Tuas Depot is an MRT depot serving the East West Line, located between Tuas West Road and Tuas West Drive in Singapore. It was constructed by Jurong Primewide Pte Ltd at a contract sum of S$237.1 million. Construction of the depot together with the four stations of the Tuas West Extension started in late 2011 and were fully operational on 18 June 2017. The depot is located after Tuas Link MRT station and it is able to house up to 60 trains. This is the second largest depot as the maintenance for the East West Line trains will be carried out here. With the opening of this depot, it has lightened the maintenance load in Bishan Depot that each of both line would have their own maintenance centre.

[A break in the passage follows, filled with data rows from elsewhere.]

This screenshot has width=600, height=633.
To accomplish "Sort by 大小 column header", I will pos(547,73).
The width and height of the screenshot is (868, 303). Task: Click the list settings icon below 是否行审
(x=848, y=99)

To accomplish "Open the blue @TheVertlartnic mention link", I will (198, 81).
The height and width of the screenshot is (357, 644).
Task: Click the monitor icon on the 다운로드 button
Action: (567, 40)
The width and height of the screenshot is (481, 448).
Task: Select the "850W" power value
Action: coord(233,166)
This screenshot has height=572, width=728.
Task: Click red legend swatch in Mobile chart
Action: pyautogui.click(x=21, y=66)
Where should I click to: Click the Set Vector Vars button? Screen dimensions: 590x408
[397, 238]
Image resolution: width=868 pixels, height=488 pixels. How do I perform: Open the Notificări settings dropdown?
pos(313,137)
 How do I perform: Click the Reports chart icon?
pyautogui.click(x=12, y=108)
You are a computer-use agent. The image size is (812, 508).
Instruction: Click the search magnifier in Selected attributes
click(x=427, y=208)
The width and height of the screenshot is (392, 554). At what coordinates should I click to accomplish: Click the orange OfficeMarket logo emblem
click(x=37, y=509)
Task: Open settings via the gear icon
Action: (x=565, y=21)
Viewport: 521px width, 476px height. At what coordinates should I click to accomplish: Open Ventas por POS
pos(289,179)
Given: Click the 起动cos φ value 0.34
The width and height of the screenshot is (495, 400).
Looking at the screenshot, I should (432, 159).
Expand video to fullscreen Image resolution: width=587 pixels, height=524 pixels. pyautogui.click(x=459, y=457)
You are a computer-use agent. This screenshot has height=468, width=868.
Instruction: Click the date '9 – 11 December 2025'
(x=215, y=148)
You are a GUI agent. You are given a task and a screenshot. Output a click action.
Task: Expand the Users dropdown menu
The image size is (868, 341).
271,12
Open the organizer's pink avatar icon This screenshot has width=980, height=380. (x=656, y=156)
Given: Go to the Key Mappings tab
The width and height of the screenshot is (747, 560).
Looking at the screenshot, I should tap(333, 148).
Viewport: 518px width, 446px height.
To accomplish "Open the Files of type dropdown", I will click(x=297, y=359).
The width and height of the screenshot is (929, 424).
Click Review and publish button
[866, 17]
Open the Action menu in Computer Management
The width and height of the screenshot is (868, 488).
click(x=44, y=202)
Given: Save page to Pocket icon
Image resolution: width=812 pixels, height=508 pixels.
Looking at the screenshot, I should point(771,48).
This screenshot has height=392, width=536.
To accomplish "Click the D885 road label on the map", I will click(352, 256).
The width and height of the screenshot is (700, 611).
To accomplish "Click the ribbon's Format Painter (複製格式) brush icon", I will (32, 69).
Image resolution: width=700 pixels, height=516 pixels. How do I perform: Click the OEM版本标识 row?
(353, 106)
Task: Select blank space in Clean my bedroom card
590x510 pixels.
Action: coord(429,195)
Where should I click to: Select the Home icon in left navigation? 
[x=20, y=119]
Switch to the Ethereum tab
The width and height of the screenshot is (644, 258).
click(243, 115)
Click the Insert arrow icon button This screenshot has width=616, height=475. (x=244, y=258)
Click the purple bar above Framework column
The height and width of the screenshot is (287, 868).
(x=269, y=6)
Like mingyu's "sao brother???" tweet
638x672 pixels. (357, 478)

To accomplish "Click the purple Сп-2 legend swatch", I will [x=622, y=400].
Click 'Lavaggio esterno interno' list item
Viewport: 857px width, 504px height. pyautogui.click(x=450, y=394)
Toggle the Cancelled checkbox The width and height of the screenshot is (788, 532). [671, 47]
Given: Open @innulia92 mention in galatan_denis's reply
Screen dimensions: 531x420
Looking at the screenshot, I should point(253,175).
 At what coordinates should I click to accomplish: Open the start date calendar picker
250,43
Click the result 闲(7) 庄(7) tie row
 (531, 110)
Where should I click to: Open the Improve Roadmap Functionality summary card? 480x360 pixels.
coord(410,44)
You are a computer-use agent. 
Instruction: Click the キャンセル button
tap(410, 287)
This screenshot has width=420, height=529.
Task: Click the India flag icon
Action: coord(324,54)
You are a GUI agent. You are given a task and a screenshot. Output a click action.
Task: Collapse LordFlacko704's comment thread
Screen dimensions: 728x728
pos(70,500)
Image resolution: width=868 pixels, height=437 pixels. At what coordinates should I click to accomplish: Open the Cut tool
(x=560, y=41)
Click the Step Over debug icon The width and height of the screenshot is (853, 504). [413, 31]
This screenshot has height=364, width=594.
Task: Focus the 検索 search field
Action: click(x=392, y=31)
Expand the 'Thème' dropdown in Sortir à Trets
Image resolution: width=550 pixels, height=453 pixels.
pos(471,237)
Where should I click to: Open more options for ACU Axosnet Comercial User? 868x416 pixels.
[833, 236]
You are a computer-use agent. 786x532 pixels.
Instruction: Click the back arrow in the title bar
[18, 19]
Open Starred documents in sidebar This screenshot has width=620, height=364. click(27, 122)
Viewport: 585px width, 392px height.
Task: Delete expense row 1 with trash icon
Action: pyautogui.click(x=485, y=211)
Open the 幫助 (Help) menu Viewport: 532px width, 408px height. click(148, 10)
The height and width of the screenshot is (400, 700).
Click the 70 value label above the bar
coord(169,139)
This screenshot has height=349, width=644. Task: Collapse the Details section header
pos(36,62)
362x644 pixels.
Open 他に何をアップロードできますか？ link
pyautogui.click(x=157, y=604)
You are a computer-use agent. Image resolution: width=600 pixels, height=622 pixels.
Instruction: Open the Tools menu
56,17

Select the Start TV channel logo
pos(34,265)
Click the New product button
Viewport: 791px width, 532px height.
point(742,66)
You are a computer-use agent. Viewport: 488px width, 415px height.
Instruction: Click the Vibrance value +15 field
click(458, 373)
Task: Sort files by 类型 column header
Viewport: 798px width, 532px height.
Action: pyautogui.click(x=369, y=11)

The depot is located off Tuas Link station on the East West Line and has two reception tracks: two tracks eastbound towards Tuas Link station.

Integration of bus terminal 
Tuas Bus Terminal was moved to a site on the roof of Tuas MRT Depot, adjacent to Tuas Link station, and opened on 7 October 2017.

The area designated for the proposed bus terminal is approximately 10,000 sq metres which is accessible via a ramp connecting directly to Tuas West Drive or another ramp structure connecting to Tuas Link 4.

The bus terminal has a naturally ventilated concourse area with facilities such as two passenger service offices, two separate Offices for main and secondary operators. The terminal is also staff friendly, with an administrative office, a staff lounge, designated staff toilets, a canteen and other rooms. Passenger elevators connect the ground level to the bus terminal. It is also accessible, having priority queues for the elderly and disabled, and has barrier free toilets.

For security reasons, the bus terminal, including its driveways and bus parking area is intended to be fully lockable and secured against illegal entry after operation hours and is intended to be maintained as a restricted and controlled area with no access by unauthorized personnel.